FQ1 Earnings & Learnings Report
A complete income and review on my first full FQ as a full time GTM consultant
Read time: 4 minutes
I had zero expectations going into FQ1. Hell, I didn’t even set any goals…
In fact, the goal was simply to pay the bills and see if I could actually sustain consulting full time.
It was a bit of a rodeo.
My emotions ranged from ‘screw this, I’m going to get a full time job’ to ‘wow, this is it… I’ll fully retire this year’.
Here’s a full breakdown of my first full FQ as an early stage B2B GTM consultant.
💰FQ1 Financials
Consulting Revenue: $69,675.00
Affiliate Revenue: $1,776.39
Course Revenue: $2,680
All Expenses: -$2,634.19
Gross FQ1 Income: $74,131.39
Net Income: $71,497.20
🎉 Highlights
Building for Scale
It’s taken me longer than I thought to learn how to build systems and process that scale for me.

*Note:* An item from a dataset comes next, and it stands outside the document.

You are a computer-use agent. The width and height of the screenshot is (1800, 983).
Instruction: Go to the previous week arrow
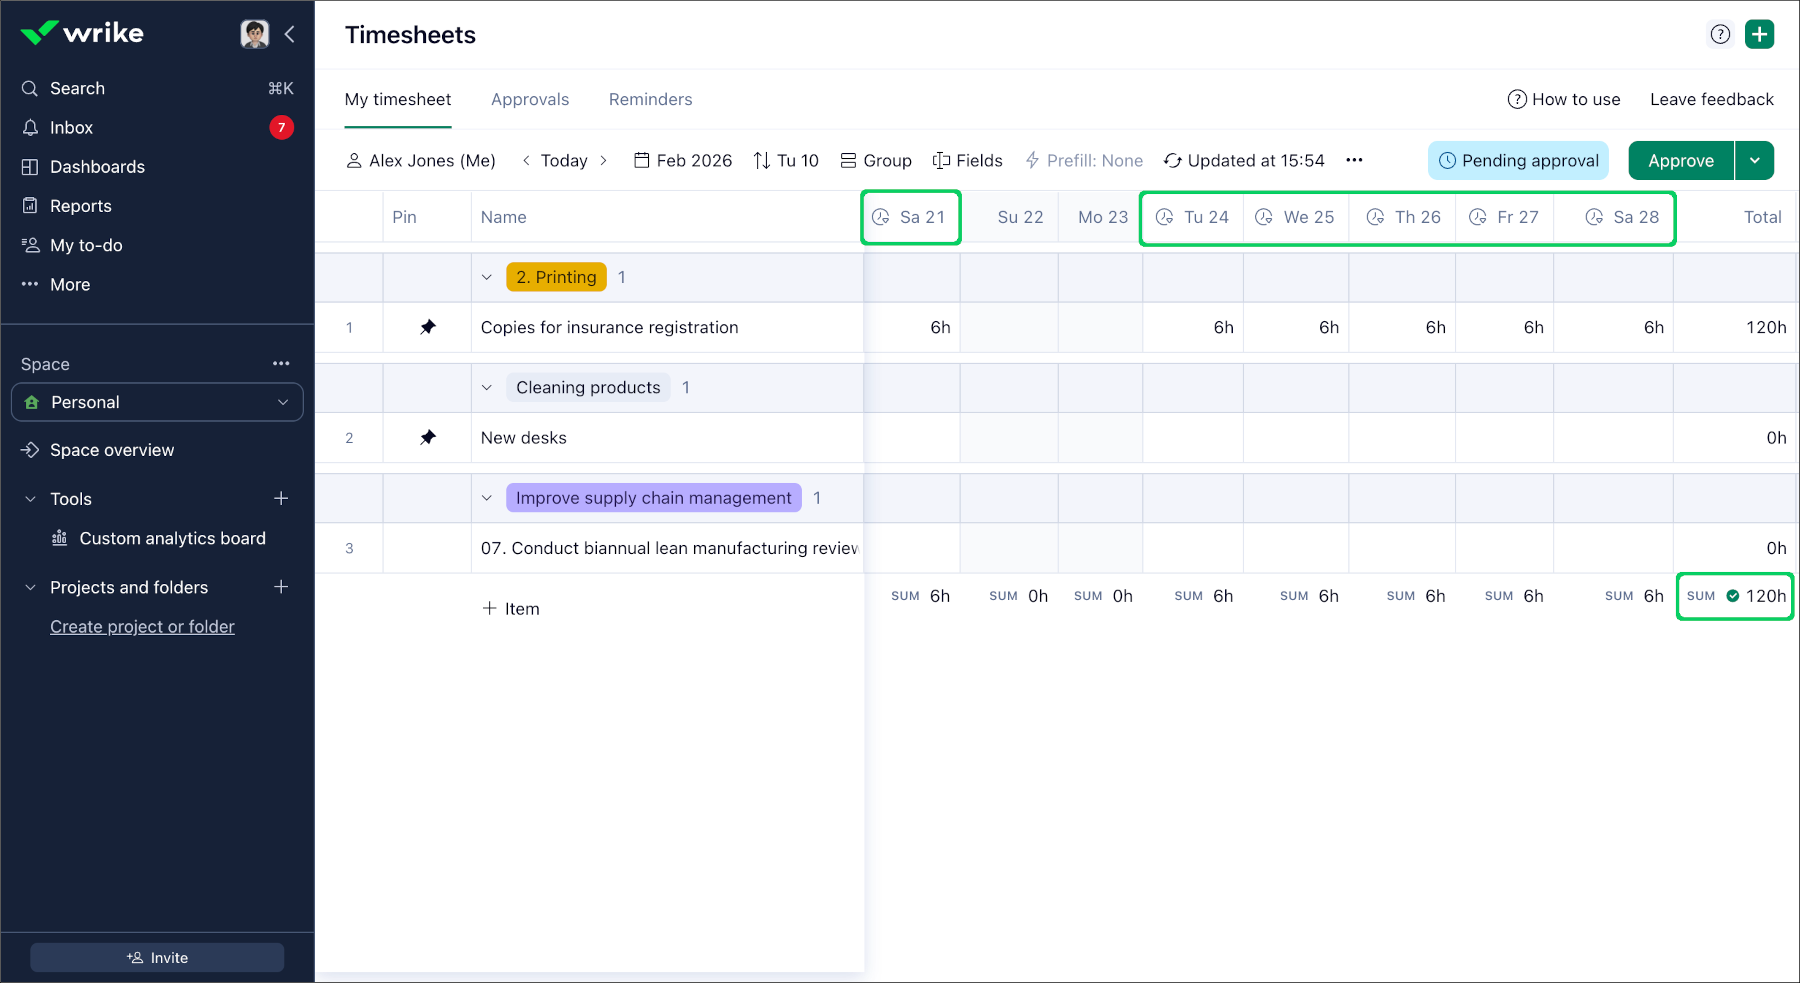point(526,160)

I think the most helpful experience is onboarding a new customer and learning what to do, what to work on and how to do it in the first 45 days.
Now having been able to onboard quite a few customers over the course of 5 months, it’s allowed me to have some pattern recognition of what I need to be doing, how I can onboard faster, etc.
Imagine starting at new company every 30 days where you are expected to move the needle in a meaningful way within those first 45 days or you’re fired.
That’s kinda what it’s like. But I’m doing it with 2 new companies each month.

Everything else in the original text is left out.